Selected text =>
========
Answer to a question from a reader

Should I wait for the spousal permit to be extended before informing Home Affairs that we are divorced?

The short answer

The court ordered that a foreign ex-spouse should be allowed to live and work in the country to discharge parental duties.

The whole question

Dear Athalie

What happens to the extension of the spousal visa that my partner applied for on 1 April 2022, which is still being processed by Home Affairs, and to their application for permanent residence which they applied for on 17 June 2022, which is also still being processed, now that I am in the process of divorcing them? As it is a religious marriage, I am waiting for an appointment with the Muslim Judicial Council to sign a divorce certificate. I am not sure whether to wait for the spousal permit to be extended before informing Home Affairs that we are divorced. We have an eleven-year-old daughter and we have lived together for eleven years and married for two years.

The long answer

Divorce Laws explains that the default position of Home Affairs is based on section 43(a) of the Immigration Act  which says that  

“A foreigner shall –

abide by the terms and conditions of his or her status, including any terms and conditions attached to the relevant visa or permanent residence permit, as the case may be, by the Director-General upon its issuance, extension or renewal, and that status shall expire upon the violation of those terms and conditions.”
 
In practice, Divorce Laws says, this means that where the foreign husband or life partner has one or more visas that connect and restrict his temporary residence to being in South Africa in order to “accompany” his wife, that visa will certainly “lapse” on the date of the divorce.  

Permanent residence is granted under section 26(b) of the Immigration Act which states:

“… the Director-General may issue a permanent residence permit to a foreigner who has been the spouse of a citizen or permanent resident for five years and the Director-General is satisfied that a good faith spousal relationship exists:  Provided that such permanent residence permit shall lapse if at any time within two years from the issuing of that permit the relationship no longer exists, except in the case of death;”

According to a 2020 article by Bregman Moodley Attorneys
“In terms of section 26(b) there would be no impact on the permanent residence (and subsequent green ID) if the relationship ended more than two years after the permanent residence was issued.  If it ends within the two-year period, either party could inform the Department of Home Affairs, but it is usually the South African citizen / initial permanent residence permit holder spouse that the application had been made under, who attends at a regional office to inform immigration inspectorate of the breakdown of the relationship on affidavit.

The inspectorate will then contact the foreign national to appear before them and the information will be forwarded to the office of the Director-General.  As it is at the Director-General’s discretion, there have been cases where the permanent residence was not withdrawn, despite the end of the relationship, e.g. if there are minor children who would benefit from having the foreign national parent to remain in the country.”
========
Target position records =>
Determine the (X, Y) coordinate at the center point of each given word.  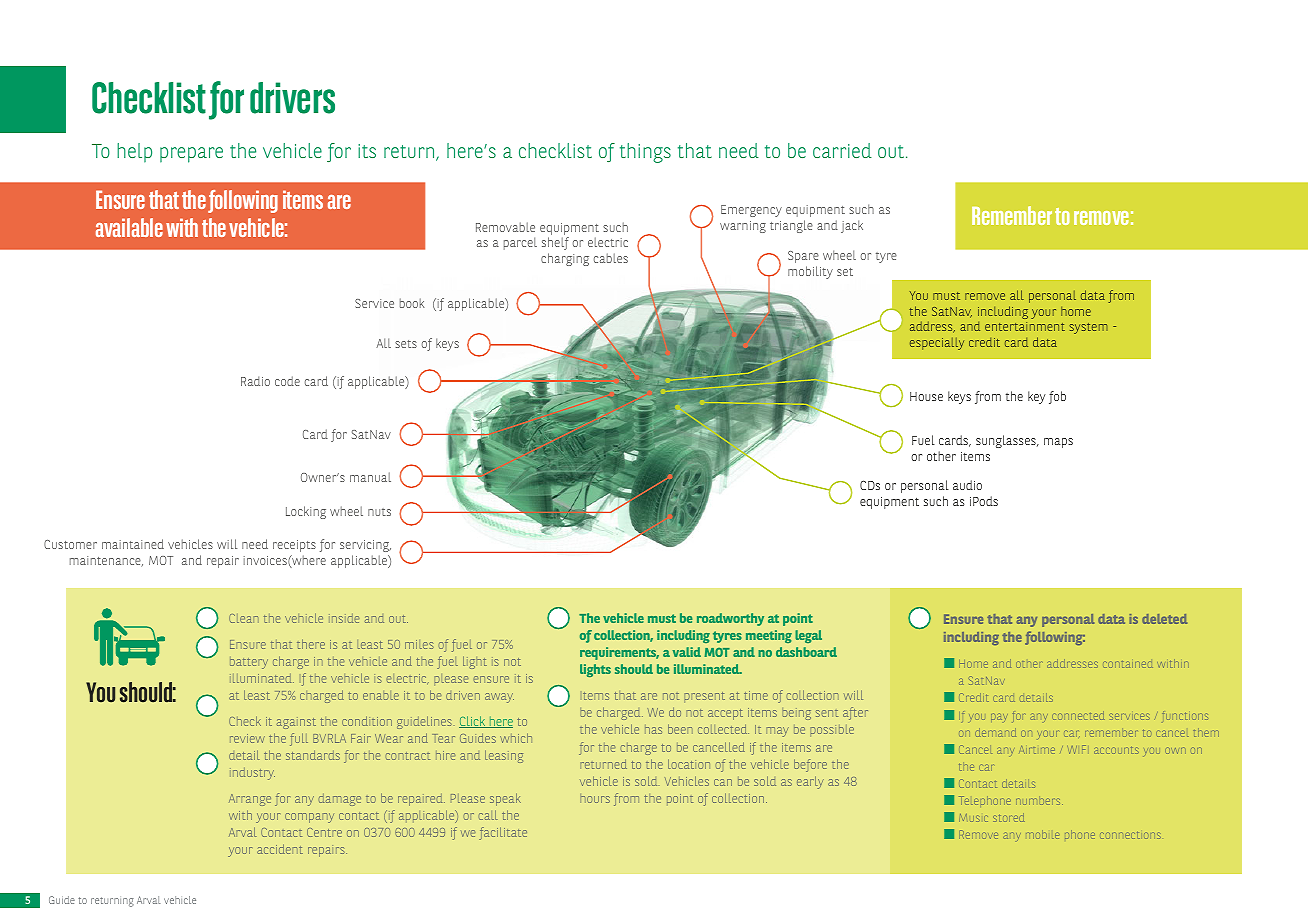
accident (280, 849)
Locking (306, 512)
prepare (191, 155)
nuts (379, 512)
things (645, 153)
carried (842, 150)
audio (967, 485)
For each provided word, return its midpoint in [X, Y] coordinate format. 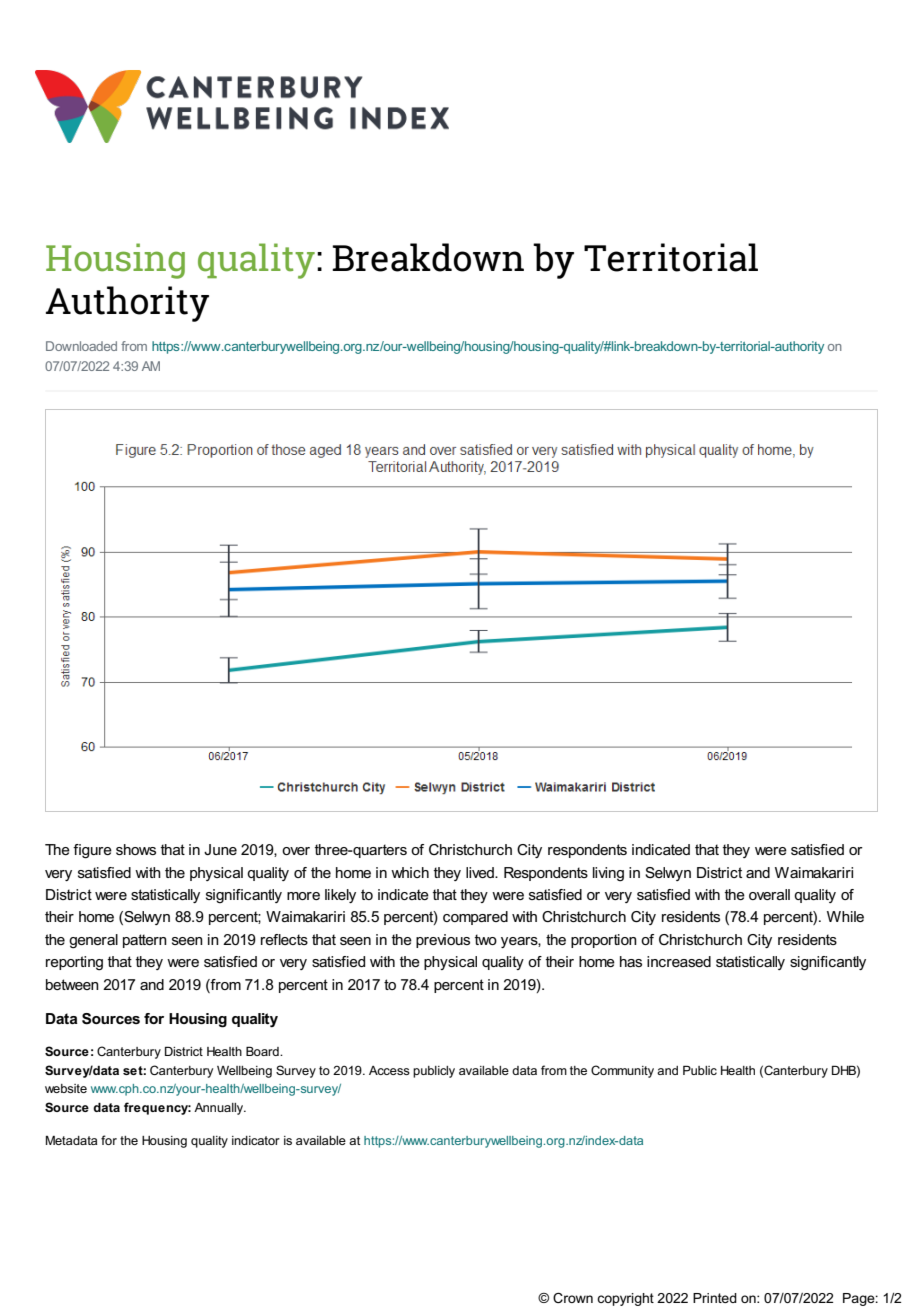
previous [443, 941]
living [608, 874]
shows [136, 849]
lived [481, 872]
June [220, 849]
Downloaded [81, 346]
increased [679, 961]
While [845, 916]
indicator [256, 1140]
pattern [145, 941]
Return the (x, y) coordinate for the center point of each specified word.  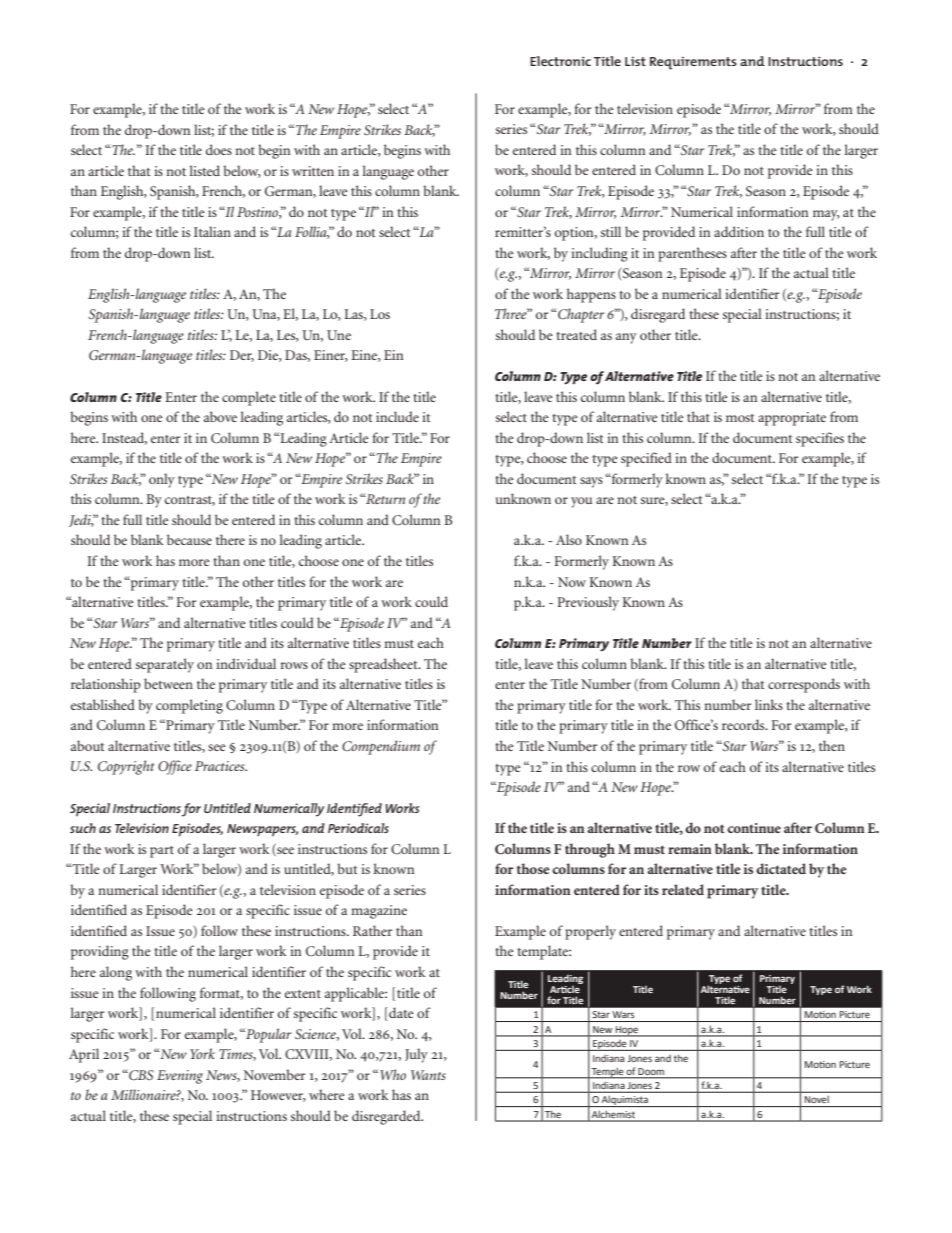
========
Aim 1 => In the text on spousal visas, condense the paragraph beginning "The inspectorate will then contact the foreign national" into two shorter sentences that keep its main facts.
Aim 2 => According to the text on spousal visas, for how many years must a foreigner have been the spouse of a citizen or permanent resident to be issued a permanent residence permit under section 26(b)?
Aim 3 => Reproduce word for word the part of the text on spousal visas from "Divorce Laws explains" to "of the divorce.".

Complete answer 1 => The inspectorate calls the foreign national to appear before it and forwards the information to the Director-General's office. Because the decision is at the Director-General's discretion, permanent residence has sometimes not been withdrawn after a relationship ended, for example where minor children would benefit from the foreign parent staying in the country.

Complete answer 2 => Five years.

Complete answer 3 =>
Divorce Laws explains that the default position of Home Affairs is based on section 43(a) of the Immigration Act  which says that  

“A foreigner shall –

abide by the terms and conditions of his or her status, including any terms and conditions attached to the relevant visa or permanent residence permit, as the case may be, by the Director-General upon its issuance, extension or renewal, and that status shall expire upon the violation of those terms and conditions.”
 
In practice, Divorce Laws says, this means that where the foreign husband or life partner has one or more visas that connect and restrict his temporary residence to being in South Africa in order to “accompany” his wife, that visa will certainly “lapse” on the date of the divorce.